Mastodontes contre production locale
Si l’enquête, confiée à la direction générale de l’alimentation, déterminera les causes de la propagation et l’origine des foyers, les premiers étant apparus dans le Tarn le 29 novembre, la colère monte chez les éleveurs. Des plaintes contre X ont été déposées par la chambre d’agriculture du Lot-et-Garonne et une quinzaine d’éleveurs afin de savoir si ce sont seulement des oiseaux migrateurs sauvages qui ont importé le virus ou si des erreurs humaines ont été commises.
Des animaux malades ont en effet été transportés dans le Tarn alors que les services vétérinaires du département étaient en train d’analyser les résultats du premier foyer d’infection.
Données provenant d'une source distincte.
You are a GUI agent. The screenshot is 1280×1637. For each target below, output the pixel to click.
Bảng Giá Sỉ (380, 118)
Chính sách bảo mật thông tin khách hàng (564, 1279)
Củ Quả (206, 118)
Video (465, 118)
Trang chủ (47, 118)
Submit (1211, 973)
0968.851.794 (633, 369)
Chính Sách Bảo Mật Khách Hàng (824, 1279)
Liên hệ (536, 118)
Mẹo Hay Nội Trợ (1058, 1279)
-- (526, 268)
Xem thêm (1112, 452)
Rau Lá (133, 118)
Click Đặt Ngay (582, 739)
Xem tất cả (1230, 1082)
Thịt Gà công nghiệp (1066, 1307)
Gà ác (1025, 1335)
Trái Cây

En cause, un camion de la coopérative Vivadour. Filiale du géant Maïsadour, cette coopérative agricole, forte de 500 millions d’euros de chiffre d’affaires en 2015, est le principal acteur économique du Gers. Elle regroupe 4 000 exploitants et emploie 850 salariés.
Le collectif Canards en colère, créé par une cinquantaine de petits éleveurs du département, et la Confédération paysanne ont mis en cause directement Vivadour et « un système industriel qui multiplie les énormes structures, qui usent et abusent des transports sur des centaines, voire des milliers de kilomètres ». Une industrialisation de la production qui provoquerait et amplifierait les crises sanitaires.
L’accusation a été rejetée, début décembre, par Christophe Terrain, président de Vivadour depuis vingt-cinq ans. Mais celui-ci a démissionné le 2 janvier afin de se consacrer à sa candidature aux prochaines élections législatives.
Toujours est-il que, depuis le début des années 1990, la filière s’est fortement concentrée. La France, premier producteur mondial avec plus de 35 millions de canards abattus chaque année et son produit phare, le foie gras, a dû s’adapter à la demande.
Trois grandes coopératives se répartissent environ 70 % du marché français : Vivadour (et ses marques Delpeyrat et Comtesse du Barry), Lur Berri (Labeyrie) et Euralis (Rougié et Montfort). Celles-ci fonctionnent dans un système intégré, de la naissance et du couvage des canetons à la commercialisation des produits en passant par l’élevage, le gavage et la transformation.
Des nouvelles normes inefficaces
« L’augmentation du nombre d’animaux génère évidemment du risque », explique Pierre Pérès, petit éleveur dans le sud du Gers avec quinze salariés et 45 000 canards. Car, à côté des mastodontes, de petits éleveurs se spécialisent ou se regroupent pour vendre en circuit court, la plupart du temps sous indication géographique protégée
« On ne travaille que sur des rayons de dix kilomètres maximum en vendant à des petits gaveurs, à des restaurants ou à des épiceries », explique M. Pérès, pour qui l’année commence très mal. « Nous avons été infectés début janvier et l’ensemble de nos canards ont été abattus. Ici, on suspecte des goélands arrivés en nombre, mais pour nous, c’est la catastrophe. Malgré les mesures sanitaires prises en 2016, il faudra bien trouver des solutions, non pour éradiquer le virus mais pour mieux s’en protéger. »
Les nouvelles normes de biosécurité imposent des sas sanitaires sur les exploitations, des zones bétonnées aménagées pour les chargements, et tous les camions doivent être équipés de carnets de désinfection et d’atomiseurs pour les nettoyer. En 2016, Vivadour avait mobilisé 8 millions d’euros pour aider ses producteurs des Landes à s’équiper.
Ces mesures n’ayant pas empêché la crise actuelle, la filière va devoir repenser ses modes de production et surtout de protection. Ses représentants seront reçus par Stéphane Le Foll au ministère le 19 janvier. Pour Marie-Pierre Pé, secrétaire générale du Cifog, le syndicat interprofessionnel de producteurs de foie gras, « le coup est très rude mais la filière s’en remettra. Elle devra surtout en tirer les leçons ».